Given problem 1 -
Rewrite the essay on predestination and free will starting with "E is for the" and going on through "nations (Mark 16:15).", substituting "foreordains" for each occurrence of "predestines".
Given problem 2 -
Pick up the essay on predestination and free will after its final sentence and carry its argument forward.

Document text -
E is for the Existential Sphere

Anyone taking a careful study of the Scriptures will eventually find that it says very big things about God in terms of what he predestines and enacts which clash with our modern notions of “free will.”

God is said to be behind the evil befalling a city (Amos 3:6), makes peace and creates woe (Isaiah 45:7), ordains all things whether good or bad (Lam. 3:37-38), determines seemingly random things (Prov 16:33), predestines all the parties and their actions at the cross (Acts 4:27-28), and even predestines certain individuals to salvation  (Romans 8:28-30).  He does all of this and yet commands us all to repent (Acts 17:30), to love our neighbors and Him (Mark 12:30-31), and preach the gospel to all the nations (Mark 16:15).

There has been much discussion on this doctrine and it’s various consequences.  If you want to pursue higher, accredited research, it’s all out there for the taking.  What I simply want to discuss is the very common question of “If God’s predestined everything, why should I do anything?”  I will offer the disclaimer that the following is simply my personally crafted answer that, in itself, is not to be regarded as doctrine but only as a lens to more clearly view doctrine.

Material -
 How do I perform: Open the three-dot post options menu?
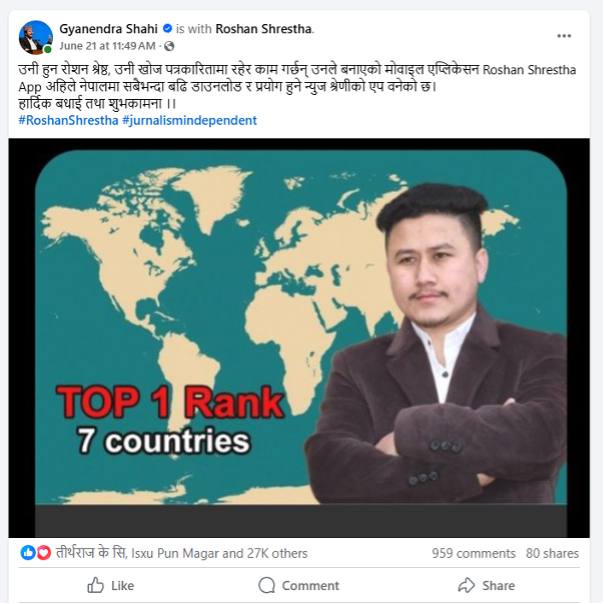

Exercise answer 1 -
E is for the Existential Sphere

Anyone taking a careful study of the Scriptures will eventually find that it says very big things about God in terms of what he foreordains and enacts which clash with our modern notions of “free will.”

God is said to be behind the evil befalling a city (Amos 3:6), makes peace and creates woe (Isaiah 45:7), ordains all things whether good or bad (Lam. 3:37-38), determines seemingly random things (Prov 16:33), foreordains all the parties and their actions at the cross (Acts 4:27-28), and even foreordains certain individuals to salvation  (Romans 8:28-30).  He does all of this and yet commands us all to repent (Acts 17:30), to love our neighbors and Him (Mark 12:30-31), and preach the gospel to all the nations (Mark 16:15).

Exercise answer 2 -
Let’s take your sum total of all your past and present physical sensations, memories, feelings, and decisions lump them into a term called the “existential sphere.”  This sphere contains everything you know or experience up to this point in time but not into the future.   The Scriptures above would, if read carefully, indicate that all those things were already determined by God.  Let that soak in for a while.  Your idea of a free will simply cannot exist with this frame of thinking.

But let us also consider three important points:

1.  You are not God.

2.  You don’t know anything that has been determined outside of your existential sphere.

3.  God has determined both the means and the ends of any action.

In the writing of this post, I had the sensation of needing to go the bathroom and then acted on it by using the toilet instead of the floor.  It is my argument that God predestined it in such a way where I could choose it without necessarily needing to know what will happen in the action of it or if he predestined it to begin with.  In fact, because I am not God, I simply did not know if the toilet would flush (which it did) or if in the middle of it the phone would ring and put me into a difficult bind (which actually did happen).  I did not have to sit at my desk and go “Man, really would prefer the toilet to the floor.  But I’m not sure which one God has predestined.”  I simply chose to use the toilet and it worked out.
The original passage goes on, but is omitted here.